9. Finanzmärkte wollen wir wirksam regulieren. Um die Finanzmärkte an der
Bewältigung öffentlicher Aufgaben und der Krisenkosten zu beteiligen, wollen wir
eine Finanztransaktionssteuer einführen. Steuerbetrug wollen wir stärker
bekämpfen, denn dieses Geld fehlt unserer Gesellschaft für wichtige Aufgaben.
Dazu gehört auch die Beachtung unserer internationalen Verpflichtungen im
Bereich Entwicklung und Klimaschutz.

10. Wir wollen Wachstum und Beschäftigung in Europa sichern und stärken. Dies wird nur gelingen, wenn alle Staaten der EU und besonders innerhalb der Eurozone
eine nachhaltige Wachstumsstrategie mit einer nachhaltigen Finanzpolitik
verbinden. Den Kampf gegen Jugendarbeitslosigkeit auf europäischer Ebene
werden wir verstärken. Wir wollen die EU handlungsfähiger machen und ihre
Strukturen durch Demokratisierung stärken. Wir brauchen in Deutschland und in der EU verbindliche und restriktive Regeln für den Rüstungsexport und neue
Initiativen bei der Rüstungskontroll- und Abrüstungspolitik.

Ausgehend von unseren Finanzierungsvorschlägen werden wir in den
Koalitionsverhandlungen auf einer verlässlichen, soliden und gerechten Finanzierung aller Projekte von Kommunen, Länder, Bund und Sozialkassen in einer künftigen Koalitionsvereinbarung bestehen, um die damit angestrebten Verbesserungen auch tatsächlich zu erreichen. Wir werden keine sozialen Kürzungen akzeptieren.

Eine starke Demokratie braucht auch eine Opposition. Die SPD will daher der Opposition im Bundestag die Wahrnehmung der Minderheitenrechte ermöglichen.

Der SPD-Parteikonvent beauftragt die noch zu bildende Verhandlungskommission auf der Basis dieser Kernforderungen die Koalitionsverhandlungen aufzunehmen.

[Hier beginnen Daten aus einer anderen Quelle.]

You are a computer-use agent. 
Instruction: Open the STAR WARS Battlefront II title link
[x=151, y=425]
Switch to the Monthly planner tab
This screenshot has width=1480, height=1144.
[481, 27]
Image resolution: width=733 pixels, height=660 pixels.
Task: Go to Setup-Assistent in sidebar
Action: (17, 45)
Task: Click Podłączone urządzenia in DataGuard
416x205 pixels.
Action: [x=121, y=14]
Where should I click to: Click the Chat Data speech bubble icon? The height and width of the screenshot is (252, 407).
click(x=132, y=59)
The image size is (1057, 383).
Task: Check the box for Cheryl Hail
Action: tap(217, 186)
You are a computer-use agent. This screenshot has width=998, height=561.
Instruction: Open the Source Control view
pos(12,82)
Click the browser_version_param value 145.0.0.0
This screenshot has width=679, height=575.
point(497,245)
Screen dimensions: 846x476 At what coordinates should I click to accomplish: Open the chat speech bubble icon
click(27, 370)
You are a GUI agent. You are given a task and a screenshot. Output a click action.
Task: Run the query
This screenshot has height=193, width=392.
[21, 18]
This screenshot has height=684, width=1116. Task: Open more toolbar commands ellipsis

Über die Ergebnisse der Koalitionsverhandlungen wird ein verbindliches Mitgliedervotum eingeholt, an dem alle Mitglieder beteiligt werden. Für dieses Votum ist eine hohe Beteiligung wichtig. Um dieses Votum ausreichend zu legitimieren, wird in einem bundeseinheitlichen Verfahren abgestimmt. Es wird jedem Mitglied die Möglichkeit gegeben per Briefwahl abzustimmen. Im Vorfeld der Abstimmung wird den Mitgliedern ausreichend Gelegenheit gegeben, den vorgelegten Koalitionsvertrag zu diskutieren, z.B. in vom PV organisierten Regionalkonferenzen.